Double Your Pleasure
The revised Power Mac G4s Apple unveiled at last year’s Expo fared better — but not by much. Apple updated the desktop to feature dual processors. But since Mac OS X — and its built-in support for multiprocessing — had yet to ship, Mac users didn’t bite. G4 sales fell $30 million below expectations in Apple’s fiscal fourth quarter, a shortfall that Apple attributed to customers opting for the less expensive 400MHz configuration.
More important from a PR perspective, the revised G4 line still topped out 500MHz — where it had been since the fall of 1999. While processor speed isn’t the only factor that influences performance, it certainly is a major selling point to consumers. And many computer shoppers saw Intel chips get faster as the PowerPC processor remained at 500MHz. It wasn’t until this January that the G4 saw its top speed get bumped to 733MHz.
A Fistful of iMacs
The iMacs unveiled a year ago had less to do with boosting processor speeds and more to do with revising the desktop machine’s look. Apple introduced four new colors — indigo, ruby, sage, and snow, which joined the existing graphite shade — and four configurations. It was possible to buy eight brand-new iMacs and never get the color or specifications twice — a curious move since Jobs had declared that the Mac line had become too convoluted when he returned as CEO in 1997.
But a more crowded iMac lineup didn’t hurt Apple — a missing feature did. While other PC makers included CD-RW drives in their machines, Apple continued to ship hardware with built-in CD-ROM and DVD-ROM drives. The decision proved costly — Jobs cited it as one of the reasons Apple failed to turn a profit in its fiscal first quarter. The company has since added CD-RW drives to its iMac, iBook, and G4 offerings.
Apple’s fortunes have since brightened. The company scored big with the Titanium PowerBook G4 — one of just a handful of focused product announcements at January’s Macworld Expo in contrast to the slew of new releases at the New York show six months earlier. The redesigned iBook has won raves and helped Apple regain its lead in the education market. And while the tech market remains choppy, Apple has at least returned to profitability.

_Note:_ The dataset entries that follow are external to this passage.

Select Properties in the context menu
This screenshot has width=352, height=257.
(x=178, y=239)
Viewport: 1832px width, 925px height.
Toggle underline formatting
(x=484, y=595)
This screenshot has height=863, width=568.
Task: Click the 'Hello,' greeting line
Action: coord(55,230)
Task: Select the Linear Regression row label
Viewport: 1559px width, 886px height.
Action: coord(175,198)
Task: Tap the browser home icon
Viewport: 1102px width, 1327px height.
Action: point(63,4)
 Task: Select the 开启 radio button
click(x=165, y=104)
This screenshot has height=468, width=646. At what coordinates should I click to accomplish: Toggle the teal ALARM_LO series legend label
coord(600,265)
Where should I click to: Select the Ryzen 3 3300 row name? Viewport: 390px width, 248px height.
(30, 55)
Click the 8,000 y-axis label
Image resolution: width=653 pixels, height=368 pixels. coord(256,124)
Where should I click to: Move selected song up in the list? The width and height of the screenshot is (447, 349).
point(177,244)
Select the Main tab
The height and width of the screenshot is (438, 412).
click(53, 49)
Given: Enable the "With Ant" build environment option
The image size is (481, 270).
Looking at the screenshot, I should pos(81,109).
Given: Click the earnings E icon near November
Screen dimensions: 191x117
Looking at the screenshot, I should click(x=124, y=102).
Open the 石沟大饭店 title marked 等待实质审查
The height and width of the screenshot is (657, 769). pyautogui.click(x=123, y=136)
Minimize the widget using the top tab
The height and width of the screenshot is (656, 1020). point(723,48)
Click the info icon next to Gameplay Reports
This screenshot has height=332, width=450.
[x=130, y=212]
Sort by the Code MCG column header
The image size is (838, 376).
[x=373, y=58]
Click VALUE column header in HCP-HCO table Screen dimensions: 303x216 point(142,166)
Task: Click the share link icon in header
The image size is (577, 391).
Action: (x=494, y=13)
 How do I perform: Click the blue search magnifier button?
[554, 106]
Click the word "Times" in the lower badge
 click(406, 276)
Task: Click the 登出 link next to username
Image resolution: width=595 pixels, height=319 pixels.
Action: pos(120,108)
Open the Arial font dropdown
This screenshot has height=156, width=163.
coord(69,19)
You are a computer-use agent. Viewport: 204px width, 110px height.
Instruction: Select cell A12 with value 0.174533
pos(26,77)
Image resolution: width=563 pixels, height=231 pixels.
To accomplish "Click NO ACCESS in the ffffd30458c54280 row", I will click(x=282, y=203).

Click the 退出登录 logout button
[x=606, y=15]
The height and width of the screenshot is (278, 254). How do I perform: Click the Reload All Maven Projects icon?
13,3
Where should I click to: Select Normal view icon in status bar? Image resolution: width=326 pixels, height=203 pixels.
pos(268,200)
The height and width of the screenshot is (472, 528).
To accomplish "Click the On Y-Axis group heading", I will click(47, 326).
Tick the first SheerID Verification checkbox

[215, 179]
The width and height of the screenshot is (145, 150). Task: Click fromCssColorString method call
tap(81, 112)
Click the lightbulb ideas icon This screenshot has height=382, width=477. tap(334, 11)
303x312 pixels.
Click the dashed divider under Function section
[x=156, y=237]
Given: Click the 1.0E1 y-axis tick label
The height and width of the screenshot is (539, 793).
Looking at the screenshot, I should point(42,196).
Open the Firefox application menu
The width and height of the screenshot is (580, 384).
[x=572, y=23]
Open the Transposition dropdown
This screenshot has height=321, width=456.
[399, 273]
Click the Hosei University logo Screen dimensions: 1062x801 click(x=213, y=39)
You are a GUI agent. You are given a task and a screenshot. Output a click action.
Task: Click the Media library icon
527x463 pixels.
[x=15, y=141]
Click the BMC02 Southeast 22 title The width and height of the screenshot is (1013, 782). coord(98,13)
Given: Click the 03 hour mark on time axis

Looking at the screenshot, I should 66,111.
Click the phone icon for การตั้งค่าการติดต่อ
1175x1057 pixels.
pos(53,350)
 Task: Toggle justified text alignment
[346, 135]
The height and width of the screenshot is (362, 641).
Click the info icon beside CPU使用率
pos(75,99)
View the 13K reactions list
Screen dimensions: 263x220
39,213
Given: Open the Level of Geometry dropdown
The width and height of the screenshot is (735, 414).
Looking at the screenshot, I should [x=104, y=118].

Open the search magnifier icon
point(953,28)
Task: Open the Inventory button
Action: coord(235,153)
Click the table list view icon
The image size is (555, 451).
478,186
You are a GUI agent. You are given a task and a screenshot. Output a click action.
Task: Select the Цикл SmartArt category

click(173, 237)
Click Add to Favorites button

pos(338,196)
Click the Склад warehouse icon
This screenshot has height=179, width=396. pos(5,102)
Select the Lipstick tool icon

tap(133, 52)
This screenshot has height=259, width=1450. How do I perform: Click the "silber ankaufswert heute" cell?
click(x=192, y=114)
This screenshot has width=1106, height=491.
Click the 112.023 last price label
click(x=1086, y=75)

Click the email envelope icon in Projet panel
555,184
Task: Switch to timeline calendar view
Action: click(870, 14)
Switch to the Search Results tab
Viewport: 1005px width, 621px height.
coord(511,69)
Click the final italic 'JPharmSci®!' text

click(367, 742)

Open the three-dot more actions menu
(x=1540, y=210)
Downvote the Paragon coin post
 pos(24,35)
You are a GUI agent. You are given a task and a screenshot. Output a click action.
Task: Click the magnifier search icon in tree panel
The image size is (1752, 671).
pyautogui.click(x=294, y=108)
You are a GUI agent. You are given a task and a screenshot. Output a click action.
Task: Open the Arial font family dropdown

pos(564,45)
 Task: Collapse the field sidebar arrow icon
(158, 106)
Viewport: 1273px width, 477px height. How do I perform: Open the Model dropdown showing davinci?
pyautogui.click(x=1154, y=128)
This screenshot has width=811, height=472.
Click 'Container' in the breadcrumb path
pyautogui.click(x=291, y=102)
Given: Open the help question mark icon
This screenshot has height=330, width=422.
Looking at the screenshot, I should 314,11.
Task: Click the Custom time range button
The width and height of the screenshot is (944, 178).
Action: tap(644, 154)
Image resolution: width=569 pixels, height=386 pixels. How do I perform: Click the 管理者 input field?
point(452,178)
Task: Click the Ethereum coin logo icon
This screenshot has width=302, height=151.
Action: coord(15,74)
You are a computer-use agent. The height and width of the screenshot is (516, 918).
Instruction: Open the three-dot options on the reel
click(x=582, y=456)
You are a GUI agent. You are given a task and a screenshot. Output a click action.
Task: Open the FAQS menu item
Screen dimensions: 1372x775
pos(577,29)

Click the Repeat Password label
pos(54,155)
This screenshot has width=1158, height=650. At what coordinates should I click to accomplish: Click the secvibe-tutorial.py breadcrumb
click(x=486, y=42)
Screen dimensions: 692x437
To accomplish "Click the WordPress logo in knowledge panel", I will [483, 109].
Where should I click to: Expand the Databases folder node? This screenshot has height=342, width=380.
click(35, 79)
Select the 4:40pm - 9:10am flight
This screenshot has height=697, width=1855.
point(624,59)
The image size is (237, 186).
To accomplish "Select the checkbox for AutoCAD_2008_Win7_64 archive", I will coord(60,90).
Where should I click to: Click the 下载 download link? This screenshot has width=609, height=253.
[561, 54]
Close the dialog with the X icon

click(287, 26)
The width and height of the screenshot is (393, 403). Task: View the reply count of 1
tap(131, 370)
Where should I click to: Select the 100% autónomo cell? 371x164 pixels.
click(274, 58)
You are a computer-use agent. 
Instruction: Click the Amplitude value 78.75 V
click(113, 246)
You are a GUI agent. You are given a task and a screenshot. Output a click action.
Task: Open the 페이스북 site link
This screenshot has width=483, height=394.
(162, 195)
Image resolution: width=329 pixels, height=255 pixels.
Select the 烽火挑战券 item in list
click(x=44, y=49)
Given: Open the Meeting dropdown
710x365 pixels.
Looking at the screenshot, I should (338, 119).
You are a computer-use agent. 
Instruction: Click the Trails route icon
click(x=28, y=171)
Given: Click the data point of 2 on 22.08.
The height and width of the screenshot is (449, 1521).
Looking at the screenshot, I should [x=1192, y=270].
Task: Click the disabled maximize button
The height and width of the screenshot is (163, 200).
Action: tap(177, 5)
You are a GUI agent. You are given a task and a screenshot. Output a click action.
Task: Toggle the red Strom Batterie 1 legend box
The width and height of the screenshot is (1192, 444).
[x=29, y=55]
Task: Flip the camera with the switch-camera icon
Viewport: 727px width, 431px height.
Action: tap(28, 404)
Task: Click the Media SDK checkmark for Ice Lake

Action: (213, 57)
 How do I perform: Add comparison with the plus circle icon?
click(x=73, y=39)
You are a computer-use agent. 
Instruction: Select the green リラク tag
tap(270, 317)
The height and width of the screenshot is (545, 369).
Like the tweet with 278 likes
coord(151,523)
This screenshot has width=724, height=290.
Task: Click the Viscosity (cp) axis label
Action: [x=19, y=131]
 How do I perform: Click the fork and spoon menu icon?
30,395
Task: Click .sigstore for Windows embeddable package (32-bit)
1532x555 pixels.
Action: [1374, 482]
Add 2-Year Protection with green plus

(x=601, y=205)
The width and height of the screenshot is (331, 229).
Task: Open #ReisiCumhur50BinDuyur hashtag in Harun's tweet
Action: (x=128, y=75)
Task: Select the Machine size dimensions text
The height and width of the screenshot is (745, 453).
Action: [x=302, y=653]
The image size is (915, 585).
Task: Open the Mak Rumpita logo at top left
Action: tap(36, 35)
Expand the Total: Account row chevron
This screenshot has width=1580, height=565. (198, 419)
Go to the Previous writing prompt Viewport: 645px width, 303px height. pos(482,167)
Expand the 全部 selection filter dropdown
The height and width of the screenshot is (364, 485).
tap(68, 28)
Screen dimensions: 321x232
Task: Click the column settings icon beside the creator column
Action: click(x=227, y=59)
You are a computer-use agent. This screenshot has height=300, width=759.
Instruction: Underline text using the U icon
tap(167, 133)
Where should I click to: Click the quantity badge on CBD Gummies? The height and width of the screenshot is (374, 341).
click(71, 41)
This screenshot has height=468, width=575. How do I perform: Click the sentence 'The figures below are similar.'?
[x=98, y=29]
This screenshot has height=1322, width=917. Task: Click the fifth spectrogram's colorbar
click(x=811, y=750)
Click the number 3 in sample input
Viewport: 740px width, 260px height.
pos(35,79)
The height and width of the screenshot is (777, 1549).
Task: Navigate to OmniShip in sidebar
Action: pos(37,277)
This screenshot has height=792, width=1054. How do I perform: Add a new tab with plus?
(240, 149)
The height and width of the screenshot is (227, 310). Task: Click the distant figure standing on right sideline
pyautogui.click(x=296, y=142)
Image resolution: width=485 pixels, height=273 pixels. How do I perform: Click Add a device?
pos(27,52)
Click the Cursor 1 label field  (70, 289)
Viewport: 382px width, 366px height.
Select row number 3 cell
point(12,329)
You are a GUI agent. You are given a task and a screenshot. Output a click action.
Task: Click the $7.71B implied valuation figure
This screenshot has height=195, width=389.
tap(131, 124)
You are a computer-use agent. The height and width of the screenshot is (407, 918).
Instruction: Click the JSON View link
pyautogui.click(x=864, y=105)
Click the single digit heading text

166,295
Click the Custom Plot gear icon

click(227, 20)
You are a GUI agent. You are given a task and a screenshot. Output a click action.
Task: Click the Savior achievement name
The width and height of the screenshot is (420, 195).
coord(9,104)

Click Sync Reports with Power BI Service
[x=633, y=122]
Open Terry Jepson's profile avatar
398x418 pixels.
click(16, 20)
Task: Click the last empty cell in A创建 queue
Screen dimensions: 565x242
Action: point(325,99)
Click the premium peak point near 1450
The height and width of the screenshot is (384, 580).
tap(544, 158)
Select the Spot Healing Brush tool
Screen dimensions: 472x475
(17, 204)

Mac users and developers may be more upbeat than they were a few months ago, but times still aren’t as rollicking as they were last year when the Cube was still a gleam in Steve Jobs’s eye. For that reason, look for next week’s keynote by Jobs to grab more than its share of attention.
After all, the impact of what Jobs has to say is felt long after the Mac developers and Expo attendees pack up and head home.